MATERIALS PROVIDED:
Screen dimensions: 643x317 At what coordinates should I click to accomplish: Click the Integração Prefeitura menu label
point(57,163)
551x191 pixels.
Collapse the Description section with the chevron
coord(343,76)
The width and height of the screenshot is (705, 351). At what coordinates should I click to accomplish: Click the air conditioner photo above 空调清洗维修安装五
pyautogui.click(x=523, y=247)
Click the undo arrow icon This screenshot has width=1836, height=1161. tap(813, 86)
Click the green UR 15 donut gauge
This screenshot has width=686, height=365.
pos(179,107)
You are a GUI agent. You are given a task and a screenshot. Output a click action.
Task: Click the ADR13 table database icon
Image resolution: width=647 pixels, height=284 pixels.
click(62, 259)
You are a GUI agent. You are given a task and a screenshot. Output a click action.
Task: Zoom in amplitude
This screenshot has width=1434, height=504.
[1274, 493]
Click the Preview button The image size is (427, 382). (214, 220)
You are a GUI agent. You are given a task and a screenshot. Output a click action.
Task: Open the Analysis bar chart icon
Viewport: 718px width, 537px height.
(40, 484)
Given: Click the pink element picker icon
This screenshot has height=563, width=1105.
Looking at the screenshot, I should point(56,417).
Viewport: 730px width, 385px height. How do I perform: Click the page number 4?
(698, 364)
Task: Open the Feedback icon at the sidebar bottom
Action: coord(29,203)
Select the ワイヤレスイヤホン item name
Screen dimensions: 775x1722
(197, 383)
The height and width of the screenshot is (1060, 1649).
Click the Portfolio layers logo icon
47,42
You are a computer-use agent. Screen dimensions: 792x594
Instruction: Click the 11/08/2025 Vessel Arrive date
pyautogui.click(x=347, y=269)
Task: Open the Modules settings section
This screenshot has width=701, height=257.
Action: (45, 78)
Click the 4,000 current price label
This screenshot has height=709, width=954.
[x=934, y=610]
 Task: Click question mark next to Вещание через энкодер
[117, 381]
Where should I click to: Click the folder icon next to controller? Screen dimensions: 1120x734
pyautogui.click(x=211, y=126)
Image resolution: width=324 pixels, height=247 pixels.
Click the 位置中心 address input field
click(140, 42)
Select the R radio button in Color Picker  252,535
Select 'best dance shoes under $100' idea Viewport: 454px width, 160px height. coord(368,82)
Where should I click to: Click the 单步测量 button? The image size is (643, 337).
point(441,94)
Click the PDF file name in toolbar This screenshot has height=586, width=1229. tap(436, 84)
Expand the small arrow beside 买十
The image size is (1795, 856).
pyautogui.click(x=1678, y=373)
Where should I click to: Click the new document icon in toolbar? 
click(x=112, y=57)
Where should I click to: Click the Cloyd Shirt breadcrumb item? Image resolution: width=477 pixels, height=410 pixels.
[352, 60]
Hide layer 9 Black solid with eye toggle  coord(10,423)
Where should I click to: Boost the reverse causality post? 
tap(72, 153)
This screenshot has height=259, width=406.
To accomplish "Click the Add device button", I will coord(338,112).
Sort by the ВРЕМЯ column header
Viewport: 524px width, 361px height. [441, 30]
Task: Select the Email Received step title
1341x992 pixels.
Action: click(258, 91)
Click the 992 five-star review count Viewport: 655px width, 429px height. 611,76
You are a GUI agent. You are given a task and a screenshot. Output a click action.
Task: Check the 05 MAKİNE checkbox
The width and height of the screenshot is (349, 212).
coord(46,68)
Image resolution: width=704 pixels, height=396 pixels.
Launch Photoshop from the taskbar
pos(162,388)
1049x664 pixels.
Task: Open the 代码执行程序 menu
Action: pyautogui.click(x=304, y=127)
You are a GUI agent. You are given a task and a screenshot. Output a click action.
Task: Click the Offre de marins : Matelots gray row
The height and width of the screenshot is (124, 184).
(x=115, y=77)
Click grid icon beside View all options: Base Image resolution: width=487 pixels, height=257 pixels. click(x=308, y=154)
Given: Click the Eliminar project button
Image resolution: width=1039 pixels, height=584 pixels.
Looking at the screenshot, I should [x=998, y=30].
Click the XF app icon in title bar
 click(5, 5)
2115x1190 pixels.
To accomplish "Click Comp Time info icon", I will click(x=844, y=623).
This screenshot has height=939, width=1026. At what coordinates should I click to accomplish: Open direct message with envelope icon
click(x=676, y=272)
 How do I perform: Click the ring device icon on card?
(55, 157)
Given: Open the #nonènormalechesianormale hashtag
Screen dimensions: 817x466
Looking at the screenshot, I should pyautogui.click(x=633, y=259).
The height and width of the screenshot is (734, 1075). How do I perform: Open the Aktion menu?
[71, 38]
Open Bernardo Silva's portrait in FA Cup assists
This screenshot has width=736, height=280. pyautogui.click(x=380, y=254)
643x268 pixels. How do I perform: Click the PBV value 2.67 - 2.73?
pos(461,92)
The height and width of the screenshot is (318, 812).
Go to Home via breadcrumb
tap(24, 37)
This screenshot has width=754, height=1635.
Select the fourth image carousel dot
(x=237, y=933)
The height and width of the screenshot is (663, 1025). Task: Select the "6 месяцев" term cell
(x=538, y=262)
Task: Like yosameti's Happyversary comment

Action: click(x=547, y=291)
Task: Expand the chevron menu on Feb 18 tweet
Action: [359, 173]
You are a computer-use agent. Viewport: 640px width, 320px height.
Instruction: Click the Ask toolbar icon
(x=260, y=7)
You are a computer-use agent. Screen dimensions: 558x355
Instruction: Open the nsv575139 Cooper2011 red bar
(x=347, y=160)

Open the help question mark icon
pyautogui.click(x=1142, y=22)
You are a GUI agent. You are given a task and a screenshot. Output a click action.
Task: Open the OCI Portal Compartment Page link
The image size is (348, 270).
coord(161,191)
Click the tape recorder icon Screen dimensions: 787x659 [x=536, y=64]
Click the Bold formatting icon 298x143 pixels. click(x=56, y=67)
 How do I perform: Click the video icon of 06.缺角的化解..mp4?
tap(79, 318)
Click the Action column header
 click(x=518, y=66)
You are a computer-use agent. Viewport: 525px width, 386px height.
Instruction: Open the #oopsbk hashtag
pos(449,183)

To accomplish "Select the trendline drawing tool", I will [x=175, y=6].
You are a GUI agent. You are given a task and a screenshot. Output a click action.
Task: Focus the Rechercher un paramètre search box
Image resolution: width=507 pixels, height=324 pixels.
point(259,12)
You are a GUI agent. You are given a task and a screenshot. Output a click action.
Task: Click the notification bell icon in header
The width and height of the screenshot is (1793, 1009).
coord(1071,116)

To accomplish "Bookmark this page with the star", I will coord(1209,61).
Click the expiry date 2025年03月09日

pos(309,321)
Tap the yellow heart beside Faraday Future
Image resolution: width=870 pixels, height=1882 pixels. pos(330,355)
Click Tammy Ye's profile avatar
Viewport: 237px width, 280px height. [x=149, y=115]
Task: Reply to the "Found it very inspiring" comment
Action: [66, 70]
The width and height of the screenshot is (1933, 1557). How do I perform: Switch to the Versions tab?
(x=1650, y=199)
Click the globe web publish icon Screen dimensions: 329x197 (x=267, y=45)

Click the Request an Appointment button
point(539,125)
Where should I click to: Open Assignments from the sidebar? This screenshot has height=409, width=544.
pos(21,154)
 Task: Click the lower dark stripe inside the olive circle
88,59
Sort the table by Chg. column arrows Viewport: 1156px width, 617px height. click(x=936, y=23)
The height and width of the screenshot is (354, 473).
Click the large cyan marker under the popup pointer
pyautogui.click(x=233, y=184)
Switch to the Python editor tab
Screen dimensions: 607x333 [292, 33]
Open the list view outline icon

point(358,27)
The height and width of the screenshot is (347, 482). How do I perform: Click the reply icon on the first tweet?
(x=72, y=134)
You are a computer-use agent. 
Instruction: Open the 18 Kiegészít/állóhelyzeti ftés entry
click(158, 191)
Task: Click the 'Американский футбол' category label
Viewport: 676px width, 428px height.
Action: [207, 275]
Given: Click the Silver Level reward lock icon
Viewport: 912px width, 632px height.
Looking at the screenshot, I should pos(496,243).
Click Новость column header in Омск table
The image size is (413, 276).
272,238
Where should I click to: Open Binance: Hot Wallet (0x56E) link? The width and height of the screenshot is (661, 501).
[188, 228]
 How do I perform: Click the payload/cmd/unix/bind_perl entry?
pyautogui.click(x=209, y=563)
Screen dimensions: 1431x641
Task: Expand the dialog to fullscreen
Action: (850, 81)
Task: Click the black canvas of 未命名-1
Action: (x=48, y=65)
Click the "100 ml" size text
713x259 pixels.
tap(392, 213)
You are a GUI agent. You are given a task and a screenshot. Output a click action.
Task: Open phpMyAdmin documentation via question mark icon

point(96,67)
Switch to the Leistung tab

WORK TO BE COMPLETED:
Turn the rows from the very first line up to and including the line with "pos(179,107)" into a JSON list of strings, one string per line, with blank lines left out.

FULL SOLUTION:
[
  "Screen dimensions: 643x317 At what coordinates should I click to accomplish: Click the Integração Prefeitura menu label",
  "point(57,163)",
  "551x191 pixels.",
  "Collapse the Description section with the chevron",
  "coord(343,76)",
  "The width and height of the screenshot is (705, 351). At what coordinates should I click to accomplish: Click the air conditioner photo above 空调清洗维修安装五",
  "pyautogui.click(x=523, y=247)",
  "Click the undo arrow icon This screenshot has width=1836, height=1161. tap(813, 86)",
  "Click the green UR 15 donut gauge",
  "This screenshot has width=686, height=365.",
  "pos(179,107)"
]